You only learn from simple feedback: a "correct" click gives you a point, an "incorrect" click loses one. You must use this feedback to infer the hidden rule.
But here’s the twist. Just when you master the rule and start scoring perfectly, the task changes the rule without telling you. Suddenly, your perfect mental model is wrong. You start getting "surprising" feedback (errors). The task forces you to inhibit your old, outdated belief and actively infer the new rule.
The Surprising Finding: Two Paths to Success
We didn't just find "good" and "bad" performers. We found four distinct groups, including two very different types of successful performers.
1. The Adapter: The "Perfect Solution" Strategist
This is the "ideal" performer we expected. Adapters are logical and relentless. They used the feedback to successfully learn Rule 1. When the rule changed, they detected the new errors, discarded their old model, and successfully learned Rule 2, then Rule 3, and so on. This is a high-effort, high-focus, executive functioning approach. They work hard to eliminate error and find the single "correct" solution.
2. The Satisficer: The "Good-Enough" Strategist
This finding was a complete surprise. Satisficers never learned the hidden, complex rule at all.
Instead, they quickly identified a "good-enough" statistical shortcut. They noticed that, due to the task's design, one color happened to be the correct answer 66.6% of the time, regardless of its position. So, they just clicked that one color on every single trial.
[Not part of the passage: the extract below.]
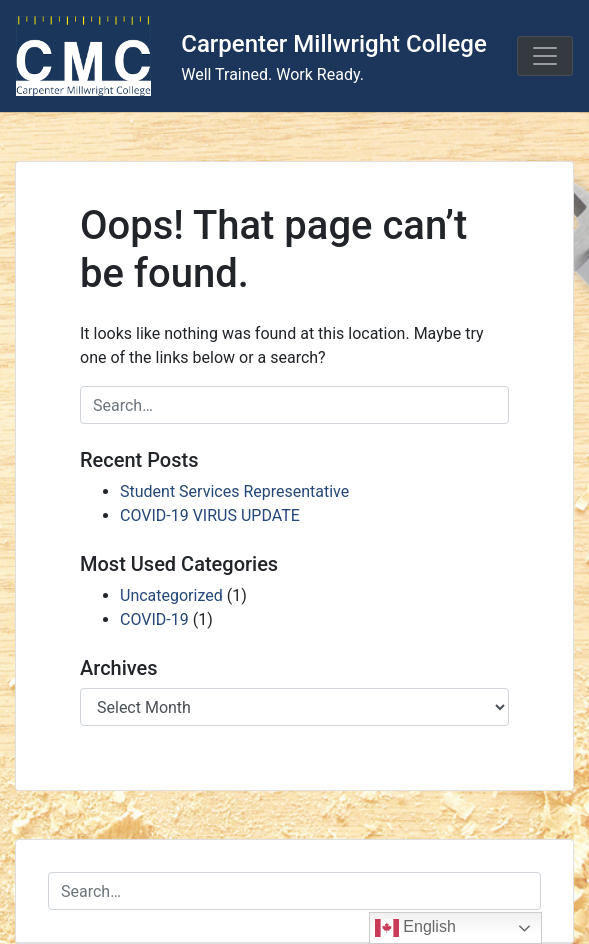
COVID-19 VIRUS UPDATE (210, 515)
They willingly accepted a 33% error rate because this simple, low-effort strategy was fast, efficient, and still resulted in a high score. They adopted a probabilistic learning approach, finding a solution that was correct two-thirds of the time and could be executed 100% of the time.
Why This Matters: From "Perfect" Plans to "Good-Enough" Now
This Adapter vs. Satisficer split isn't just a lab curiosity, it's a fundamental tension in real-world decision-making.
It brings to life General George S. Patton's famous quote: "A good plan violently executed Now, is better than a perfect plan next week."
- Adapters are the "perfect plan" strategists. Their deep, analytical approach is essential for high-stakes, complex problems where "good-enough" is catastrophic and getting the answer right is all that matters.
- Satisficers are the "good plan now" strategists. Their fast, efficient, probabilistic approach is vital for dynamic, fast-moving situations where speed and resource management are more important than perfection.
The problem is that leaders often have a default style, but the world demands both. An effective leader must know when to be an Adapter and when to be a Satisficer.
The DOT task is a potential diagnostic tool. It might be able to reveal a leader's natural tendency. By understanding their own style, a leader can learn to consciously switch strategies, building the cognitive flexibility to match their approach to the problem at hand. It provides, for the time, a tangible, measurable, and trainable way to develop the "Orient" competency that is so critical for success in an uncertain world.
Full Citation
Nye, J. M., Stothart, C., Graves, R., Francisco, A., & Peterson, J. (2024). Active inference: A competency for making decisions in uncertain situations (ARI-SS-SR 2024-09). U.S. Army Research Institute for the Behavioral and Social Sciences.